There are always ways around unit testing problems, but...
Maybe the right way to test httplib is to spawn a server process (thread?) to listen on some random port, feed various HTTP responses at HTTPConnection/HTTPResponse, and see what happens. I'm not sure how to do that portably, though. Well, I'll see if I can whip up a Unix-y solution and see if anyone knows how to make it portable.
I think adding this kind of functional test is extremely valuable, given that we don't seem to have any for httplib at present (Lib/test/test_httplib.py does not send any network packets). Maybe you could add a basic smoke test that does a simple successful GET, while you're going about adding your chunked encoding regression test(s)?

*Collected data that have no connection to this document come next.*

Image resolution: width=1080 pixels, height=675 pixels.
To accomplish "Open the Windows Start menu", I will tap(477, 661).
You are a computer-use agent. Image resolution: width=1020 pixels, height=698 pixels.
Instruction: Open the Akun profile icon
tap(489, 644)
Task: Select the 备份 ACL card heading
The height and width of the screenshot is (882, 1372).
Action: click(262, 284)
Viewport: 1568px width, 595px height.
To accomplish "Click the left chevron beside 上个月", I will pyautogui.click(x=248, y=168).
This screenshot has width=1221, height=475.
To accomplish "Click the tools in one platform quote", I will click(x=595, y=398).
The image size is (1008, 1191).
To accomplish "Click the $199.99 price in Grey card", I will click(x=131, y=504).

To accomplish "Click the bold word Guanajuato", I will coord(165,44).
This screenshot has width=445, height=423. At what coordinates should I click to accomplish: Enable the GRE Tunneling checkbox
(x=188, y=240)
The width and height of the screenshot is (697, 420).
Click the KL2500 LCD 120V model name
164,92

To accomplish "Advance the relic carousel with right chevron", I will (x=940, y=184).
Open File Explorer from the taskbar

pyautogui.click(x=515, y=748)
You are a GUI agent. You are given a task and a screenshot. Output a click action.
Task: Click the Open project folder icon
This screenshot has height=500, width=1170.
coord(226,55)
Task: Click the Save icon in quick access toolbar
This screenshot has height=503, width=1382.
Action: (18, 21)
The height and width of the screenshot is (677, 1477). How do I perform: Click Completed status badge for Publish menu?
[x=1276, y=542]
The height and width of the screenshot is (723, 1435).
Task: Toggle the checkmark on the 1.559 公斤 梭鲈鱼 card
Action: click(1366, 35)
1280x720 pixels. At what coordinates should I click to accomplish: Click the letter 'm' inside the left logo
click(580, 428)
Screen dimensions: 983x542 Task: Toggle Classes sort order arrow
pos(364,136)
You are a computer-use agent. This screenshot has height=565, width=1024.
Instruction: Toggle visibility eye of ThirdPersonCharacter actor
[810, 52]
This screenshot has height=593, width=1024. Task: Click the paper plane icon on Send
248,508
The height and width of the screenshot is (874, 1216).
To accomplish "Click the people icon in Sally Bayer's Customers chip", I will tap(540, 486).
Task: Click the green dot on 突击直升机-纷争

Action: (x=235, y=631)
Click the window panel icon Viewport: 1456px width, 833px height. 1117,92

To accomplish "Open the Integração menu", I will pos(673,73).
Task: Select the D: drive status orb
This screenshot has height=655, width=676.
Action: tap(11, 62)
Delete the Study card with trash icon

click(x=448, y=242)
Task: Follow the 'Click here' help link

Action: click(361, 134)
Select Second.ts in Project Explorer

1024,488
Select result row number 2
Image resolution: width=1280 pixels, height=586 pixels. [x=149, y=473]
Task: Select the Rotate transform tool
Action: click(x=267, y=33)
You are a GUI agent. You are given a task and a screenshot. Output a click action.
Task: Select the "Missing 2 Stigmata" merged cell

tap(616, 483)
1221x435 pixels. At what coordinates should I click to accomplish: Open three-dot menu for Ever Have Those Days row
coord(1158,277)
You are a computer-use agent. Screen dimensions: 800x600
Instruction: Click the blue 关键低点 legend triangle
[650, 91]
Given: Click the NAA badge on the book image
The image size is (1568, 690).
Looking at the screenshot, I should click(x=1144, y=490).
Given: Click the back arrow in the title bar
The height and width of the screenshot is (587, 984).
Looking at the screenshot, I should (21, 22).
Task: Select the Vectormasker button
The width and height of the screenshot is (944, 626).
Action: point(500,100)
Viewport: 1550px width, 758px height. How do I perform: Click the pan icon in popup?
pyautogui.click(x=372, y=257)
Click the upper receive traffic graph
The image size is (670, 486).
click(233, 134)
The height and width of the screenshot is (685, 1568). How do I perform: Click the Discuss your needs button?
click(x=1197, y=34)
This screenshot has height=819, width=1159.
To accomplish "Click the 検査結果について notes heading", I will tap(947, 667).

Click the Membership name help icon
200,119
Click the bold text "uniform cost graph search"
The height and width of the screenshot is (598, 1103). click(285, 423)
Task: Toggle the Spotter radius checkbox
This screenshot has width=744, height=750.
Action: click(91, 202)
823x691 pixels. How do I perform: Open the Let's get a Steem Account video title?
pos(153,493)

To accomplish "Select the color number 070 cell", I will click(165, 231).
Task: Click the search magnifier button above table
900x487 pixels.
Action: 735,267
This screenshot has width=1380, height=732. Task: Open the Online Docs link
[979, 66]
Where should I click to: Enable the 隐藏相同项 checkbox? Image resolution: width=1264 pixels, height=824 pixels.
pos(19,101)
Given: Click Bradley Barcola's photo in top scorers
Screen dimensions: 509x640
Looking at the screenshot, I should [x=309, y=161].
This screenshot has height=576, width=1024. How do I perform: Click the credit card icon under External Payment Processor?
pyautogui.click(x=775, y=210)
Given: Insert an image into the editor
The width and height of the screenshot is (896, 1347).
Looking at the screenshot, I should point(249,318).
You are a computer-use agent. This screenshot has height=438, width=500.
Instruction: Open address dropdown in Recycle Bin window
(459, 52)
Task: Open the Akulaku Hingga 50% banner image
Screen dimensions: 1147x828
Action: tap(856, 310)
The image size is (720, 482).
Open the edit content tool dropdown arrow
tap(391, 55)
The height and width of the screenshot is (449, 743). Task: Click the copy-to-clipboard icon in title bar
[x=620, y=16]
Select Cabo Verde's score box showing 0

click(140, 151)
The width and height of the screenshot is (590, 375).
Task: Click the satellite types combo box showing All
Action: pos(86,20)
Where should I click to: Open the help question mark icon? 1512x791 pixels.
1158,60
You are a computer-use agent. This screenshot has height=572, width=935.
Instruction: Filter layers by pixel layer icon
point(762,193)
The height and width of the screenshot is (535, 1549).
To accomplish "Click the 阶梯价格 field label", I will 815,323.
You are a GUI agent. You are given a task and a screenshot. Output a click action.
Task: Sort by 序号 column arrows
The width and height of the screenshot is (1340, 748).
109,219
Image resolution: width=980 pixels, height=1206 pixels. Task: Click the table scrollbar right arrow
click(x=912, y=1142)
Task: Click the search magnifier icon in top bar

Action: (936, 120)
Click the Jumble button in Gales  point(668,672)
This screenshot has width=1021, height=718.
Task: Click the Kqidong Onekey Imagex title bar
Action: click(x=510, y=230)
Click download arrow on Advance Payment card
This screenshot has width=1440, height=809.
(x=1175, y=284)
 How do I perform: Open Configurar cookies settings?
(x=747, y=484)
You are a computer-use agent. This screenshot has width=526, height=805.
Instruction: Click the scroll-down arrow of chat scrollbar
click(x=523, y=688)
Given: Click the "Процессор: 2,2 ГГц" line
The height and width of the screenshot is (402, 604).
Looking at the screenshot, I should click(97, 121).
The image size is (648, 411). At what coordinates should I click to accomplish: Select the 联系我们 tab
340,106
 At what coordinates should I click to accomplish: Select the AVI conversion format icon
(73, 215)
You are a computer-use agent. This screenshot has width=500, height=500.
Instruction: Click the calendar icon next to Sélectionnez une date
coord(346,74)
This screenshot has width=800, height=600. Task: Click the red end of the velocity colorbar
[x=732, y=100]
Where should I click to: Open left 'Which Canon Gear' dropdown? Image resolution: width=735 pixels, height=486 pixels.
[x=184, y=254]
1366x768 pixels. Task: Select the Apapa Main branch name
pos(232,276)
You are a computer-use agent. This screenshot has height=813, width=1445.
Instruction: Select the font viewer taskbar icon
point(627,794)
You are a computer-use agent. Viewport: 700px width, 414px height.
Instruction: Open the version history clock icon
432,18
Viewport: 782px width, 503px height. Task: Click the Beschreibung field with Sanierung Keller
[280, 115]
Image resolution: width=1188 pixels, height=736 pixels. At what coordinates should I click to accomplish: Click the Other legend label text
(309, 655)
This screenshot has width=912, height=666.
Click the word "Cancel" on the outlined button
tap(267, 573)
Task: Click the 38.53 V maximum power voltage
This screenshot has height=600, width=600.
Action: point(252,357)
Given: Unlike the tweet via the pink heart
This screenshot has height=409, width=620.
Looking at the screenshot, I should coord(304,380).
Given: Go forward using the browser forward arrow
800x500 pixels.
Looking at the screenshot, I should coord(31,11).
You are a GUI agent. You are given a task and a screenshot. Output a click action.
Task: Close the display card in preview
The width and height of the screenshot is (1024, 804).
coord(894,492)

Oh, wait: there is a functional test that uses the network, but it's at the end of httplib.py rather than being part of the test suite, and it follows the "Guru Watches Output" pattern :-)
I tried to add a test for urllib2 recently that relied on a python.org URL being set up, but the python.org guys are pretty overworked already and haven't had time to enable that yet -- so I think that simply from that point of view your run-your-own-server approach is better. Why does it need to be unix-y, though? We have SimpleHTTPServer. We're not trying to test the OS, so I don't see a problem with using loopback and a single process -- and that would keep test run times down. Um, except that MS OSes seem a bit odd re the loopback interface -- ISTR that, at least back with NT4, you just didn't get a loopback i/face unless you had an ethernet driver installed (back then, I was on dialup).
More unit tests would also be valuable, of course.